Dick Dale claims the title as the original Surf music guitarist for himself and pretty much everyone Duncan interviewed agrees with him. Indeed, Dale had some of the biggest Surf hits, including his reverb heavy arrangement of “Misirlou,” which became popular again thanks to
Pulp Fiction. Eddie Bertrand, co-founder of the Belairs and Eddie & the Showmen represents a not-so-distant second.

Yet, one of the more prominent voices turns out to be Kathy Marshall, who gets her overdue credit for her contributions to the Surf music scene. Technically, she never recorded commercially, but she performed regularly with Eddie & the Showmen and the Blazers, even though she was still a teenager. Plus, viewers also hear from Kathy Kohner-Zuckerman, a.k.a. the real “Gidget,” whose father wrote the novel the film and TV series were based on, building on her accounts of her new surfer friends.

Appleseed Alpha, on Tubi

In this film, the two heroic protagonists of Masamune Shirow’s Appleseed franchise sort of get the DC treatment. They are the same characters fans know and love, but they now have a new narrative continuity—familiar, but slightly different. It is also sort of a prequel, but Briareos is already a cyborg—and partly on the fritz. Unfortunately, the world is also still mostly destroyed, especially the post-apocalyptic New York City, or perhaps it is just post-Mamdani. Regardless, hope is in short supply, until Briareos and his comrade-life partner Deunan decide to go out and find some in Shinji Aramaki’s anime feature, Appleseed Alpha, which starts streaming today on Tubi.

WWIII bombed out Times Square, yet the jumbotron remains, broadcasting old, pointless propaganda. Some people still call the City home, including the cyborg gangster, Two Horns (because of his Viking-like headpiece). Unfortunately, Deunan owes Two Horns money, so she and Briareos must complete dangerous assignments, like that of the opening prologue, to pay off the debt.

Rather ominously, the two former soldiers suspect Two Horns has been setting them up for failure. Yet, they have little choice, because Two Horns’s maintenance guy is pretty much the only game in the post-apocalyptic town. Without power, Briareos cannot do much, so they accept the next crummy gig: neutralizing and scavenging a pack of rogue soldier-bots outside of town.

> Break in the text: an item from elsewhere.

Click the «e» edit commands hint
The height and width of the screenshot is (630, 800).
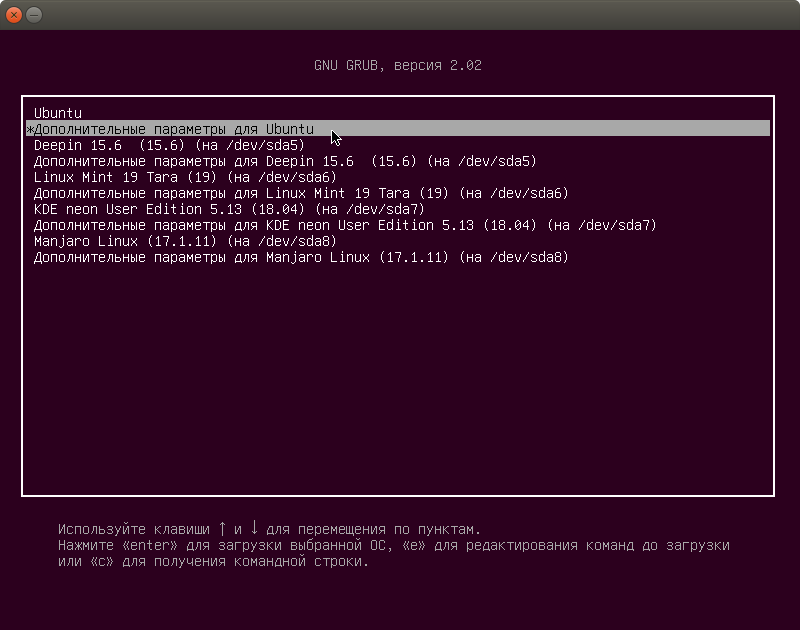point(414,545)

This would be easier work if Briareos were in better shape. Regardless, things get interesting when a group of mech-mercs drive into the drone zone with their abductees, Olson, an enhanced but not full cybernetic former soldier, and Iris, the young girl he was protecting. It turns out they are from the rumored sanctuary of Olympus, which will mean a lot more to longstanding franchise fans. They are also on a mission that Briareos and Deunan will join and ultimately embrace. Meanwhile, the shadowy cabal trying to capture Iris follows their trail back to Two Horns, bringing him into the fray as an unstable wild card.

Essentially,
Alpha arranges things differently on the timeline, but it closely hews to the heart and spirit of the previous anime films. Briareos and Deunan are a compelling beauty-and-the-beast couple, who have terrific battlefield chemistry together. That last part is important, because Aramaki unleashes wall-to-wall action. This kind of light-mecha combat really plays to his animation strengths.

The computer-generated motion-capture (but not full rotoscope) animation looks better here than it did in Aramaki’s later film,
Starship Trooper: Traitor of Mars. Perhaps the distinctive, practically robotic look of Briareos (who reportedly influenced the design of Blomkamp’s Chappie—you can see it in the ears) and Two Horns helped focus the efforts at humanization on Deunan, Olson, and Iris.